== SUPPLIED RECORDS

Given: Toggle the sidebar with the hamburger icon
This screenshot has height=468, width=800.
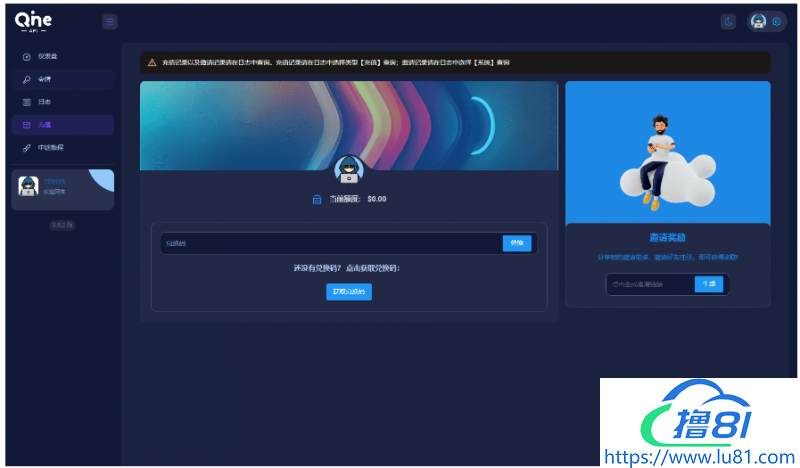Looking at the screenshot, I should pos(110,21).
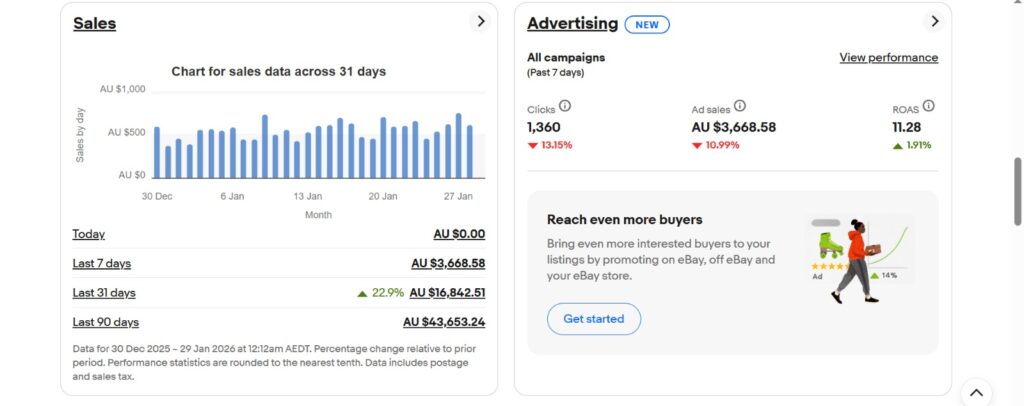Open the Last 7 days link
The height and width of the screenshot is (406, 1024).
(101, 263)
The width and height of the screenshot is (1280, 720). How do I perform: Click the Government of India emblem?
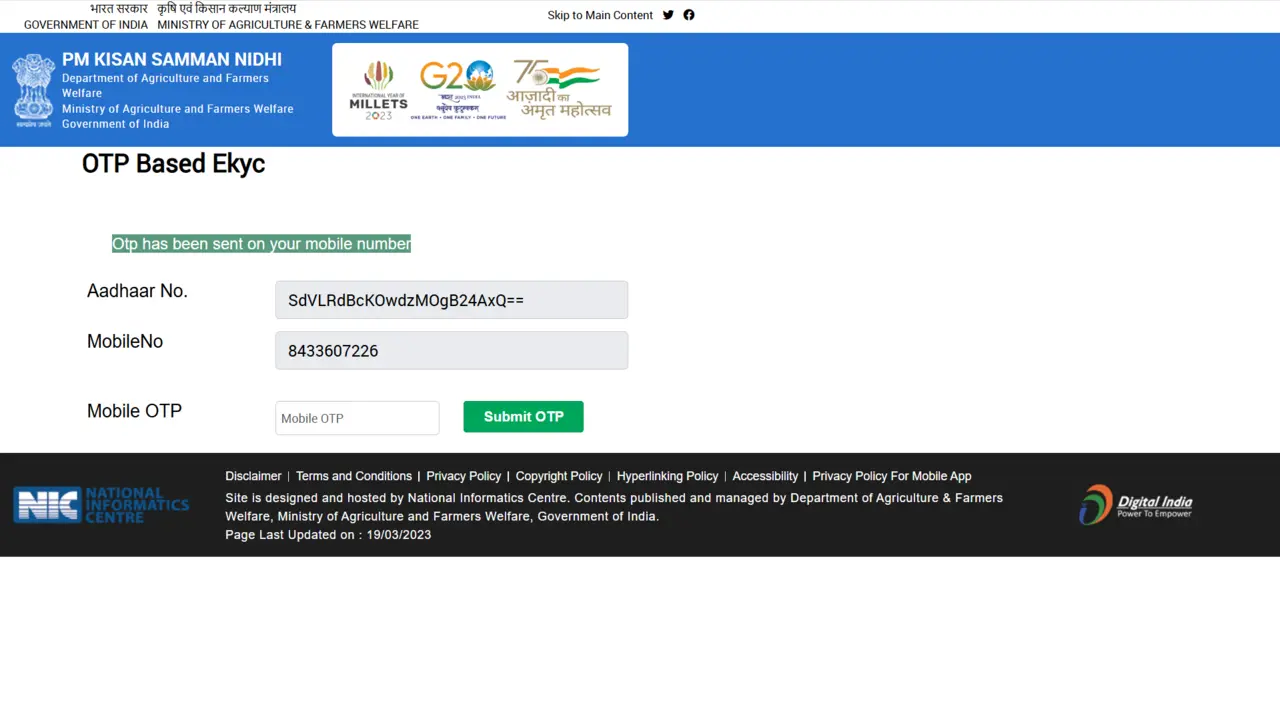tap(34, 90)
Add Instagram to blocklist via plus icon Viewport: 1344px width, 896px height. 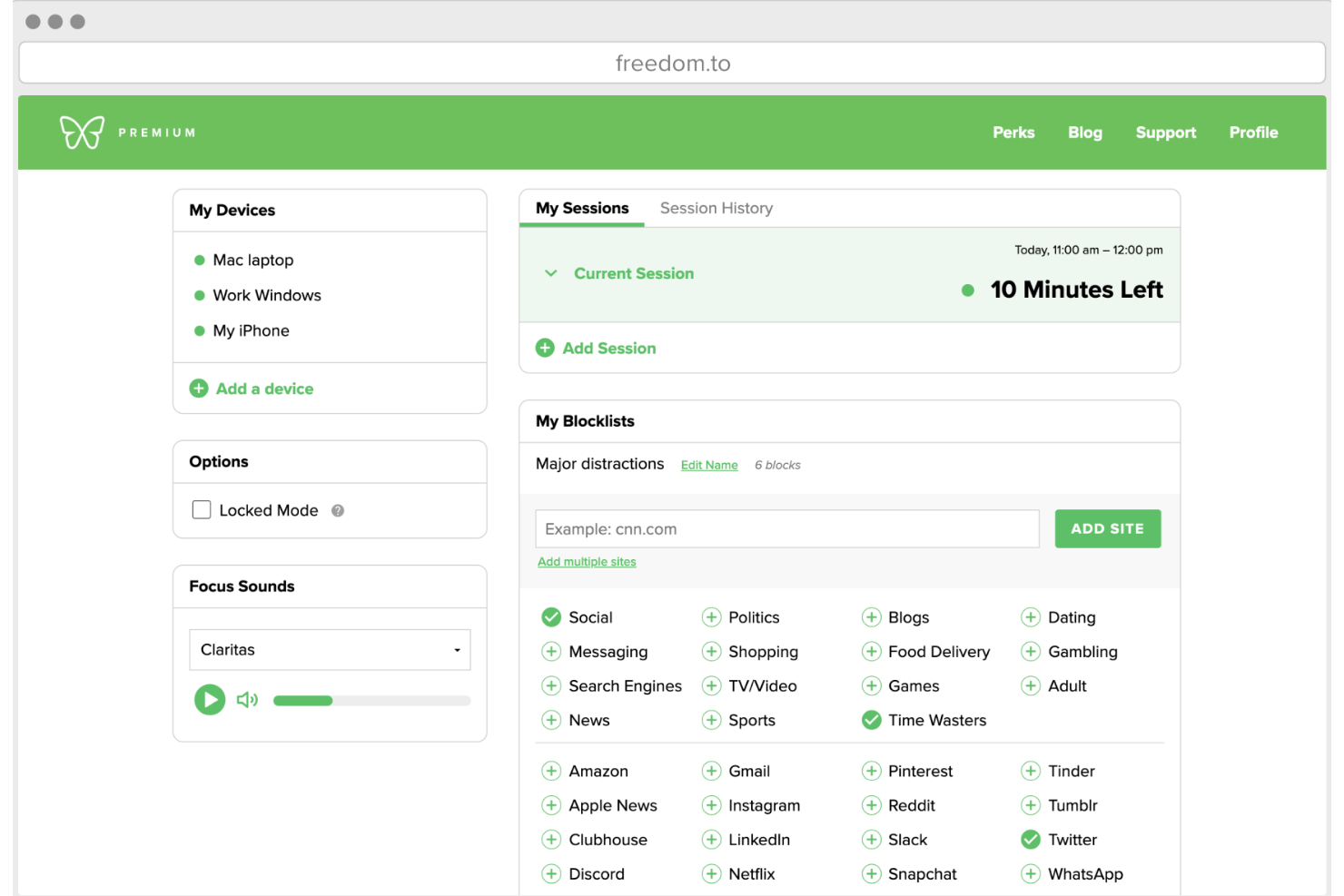point(711,805)
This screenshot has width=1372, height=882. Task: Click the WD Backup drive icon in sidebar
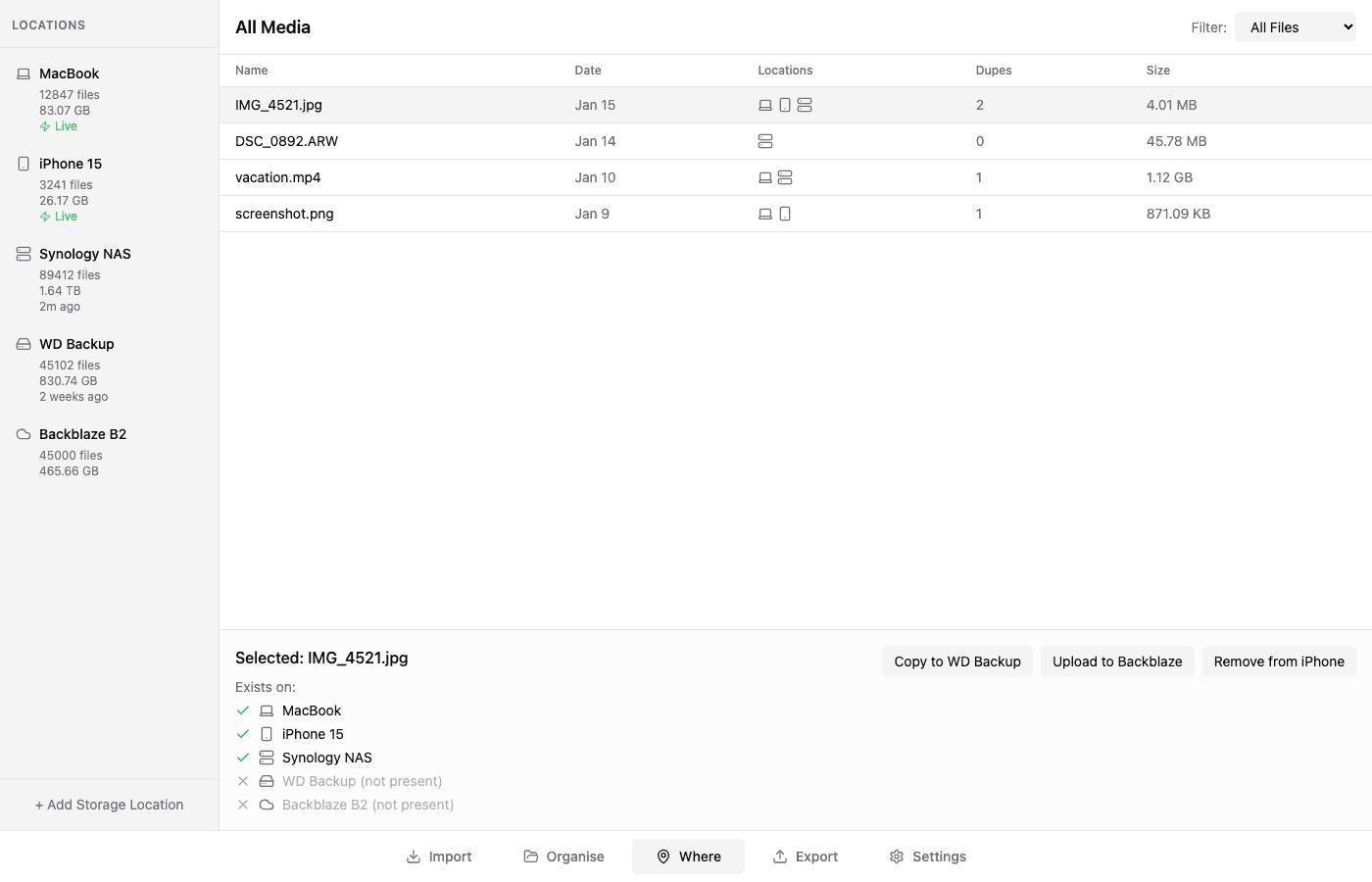tap(22, 343)
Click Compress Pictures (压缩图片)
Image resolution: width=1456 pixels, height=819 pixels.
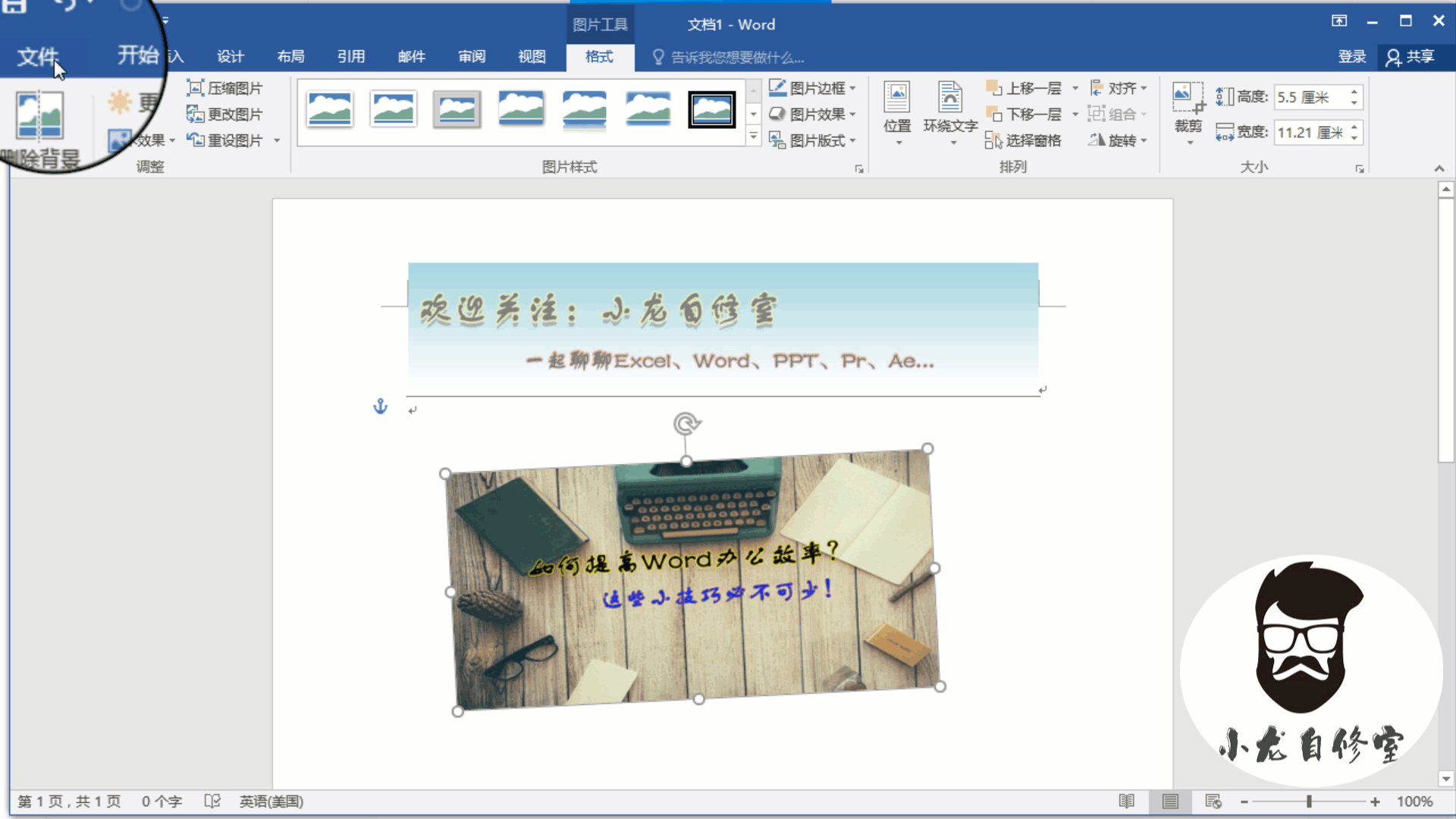point(225,88)
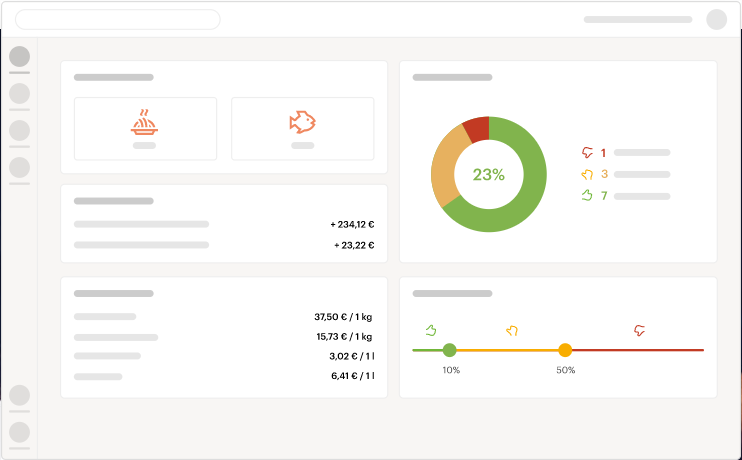Image resolution: width=742 pixels, height=460 pixels.
Task: Click the red thumbs-down icon in legend
Action: pos(587,153)
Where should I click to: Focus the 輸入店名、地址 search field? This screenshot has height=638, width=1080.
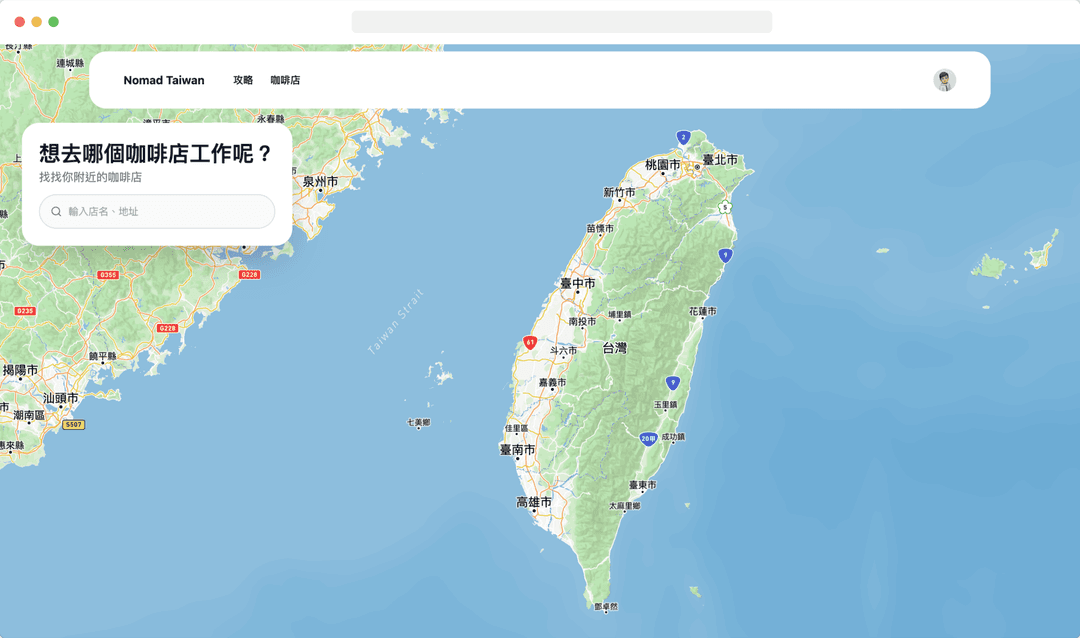pyautogui.click(x=165, y=212)
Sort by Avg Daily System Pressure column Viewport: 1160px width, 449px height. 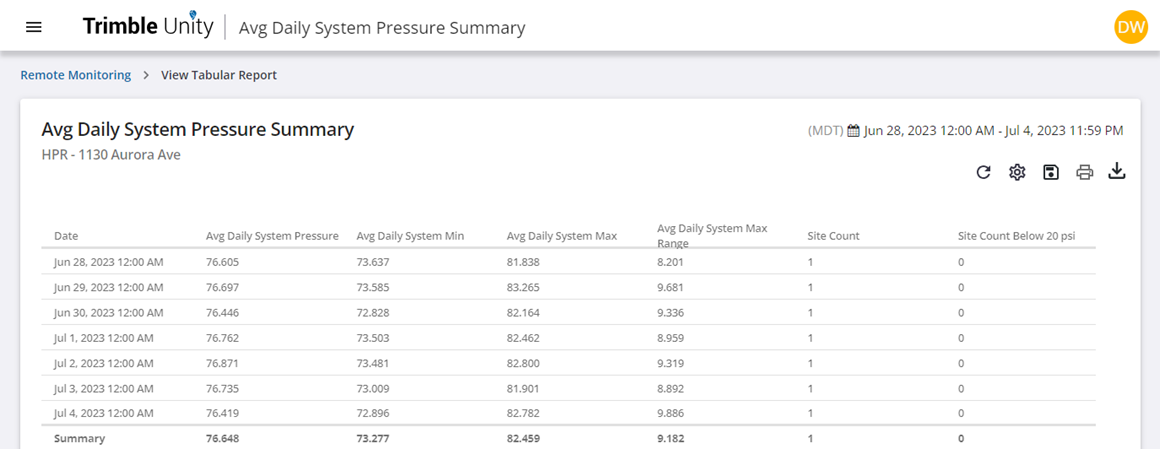tap(272, 236)
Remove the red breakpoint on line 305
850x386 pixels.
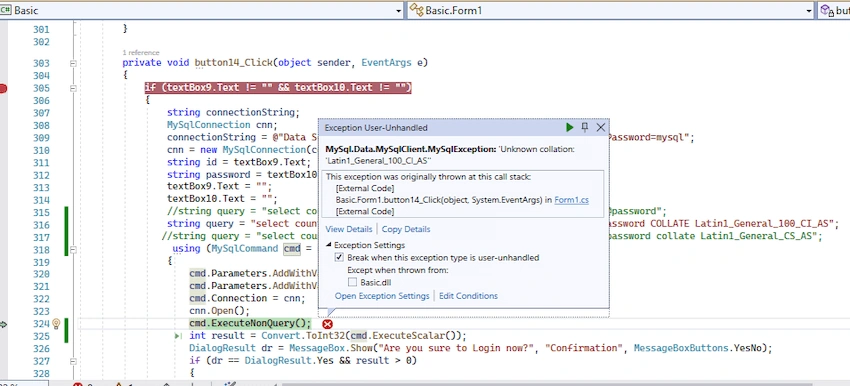coord(3,88)
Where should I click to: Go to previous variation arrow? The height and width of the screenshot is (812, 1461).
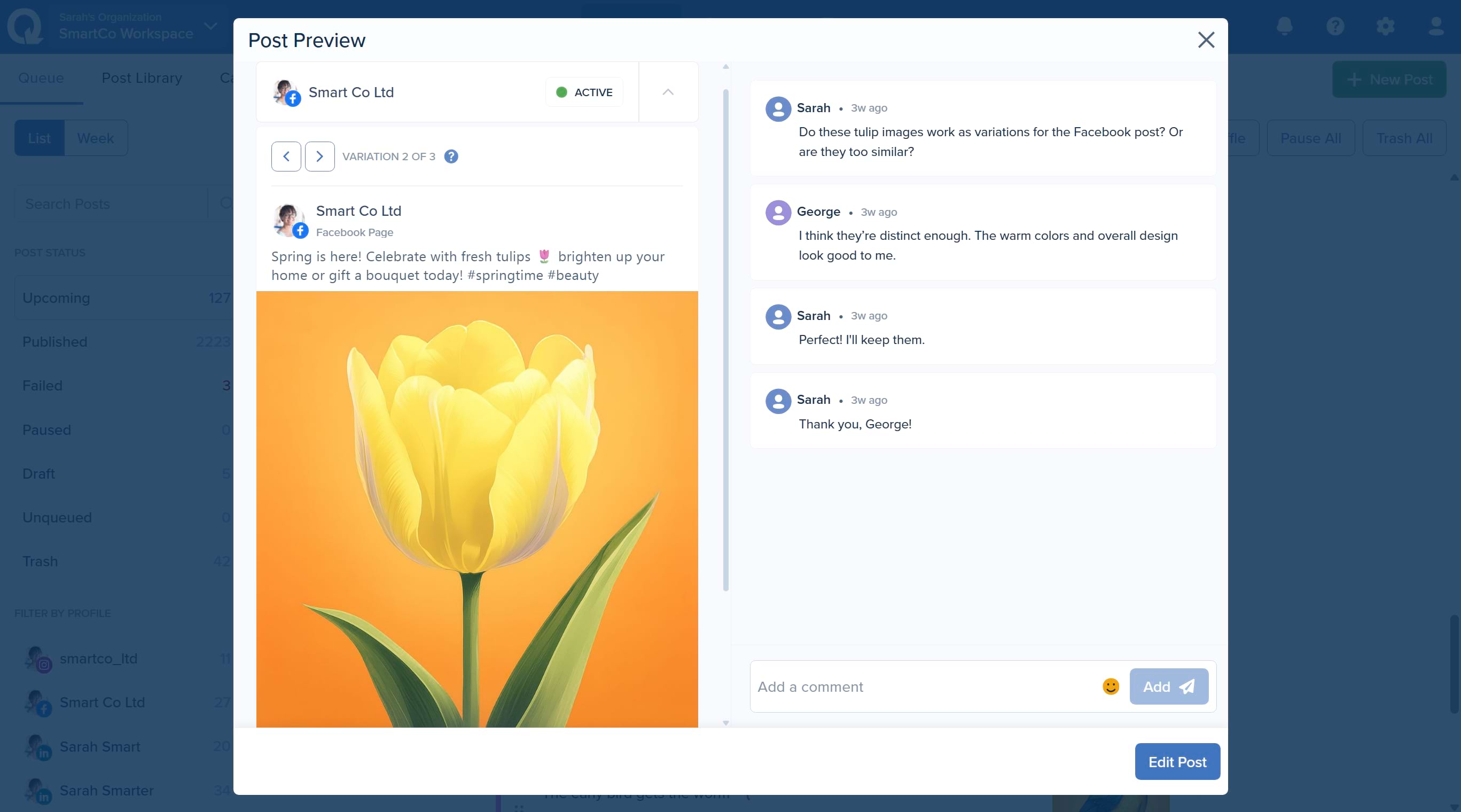286,157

====

■ **AIM**: Collect every line from the rows above that contains the string "This".

■ **REPLY**:
This screenshot has height=468, width=800.
This screenshot has width=1372, height=882. Task: Click the WD Backup drive icon in sidebar
Where should I click to: Focus the 輸入店名、地址 search field? This screenshot has height=638, width=1080.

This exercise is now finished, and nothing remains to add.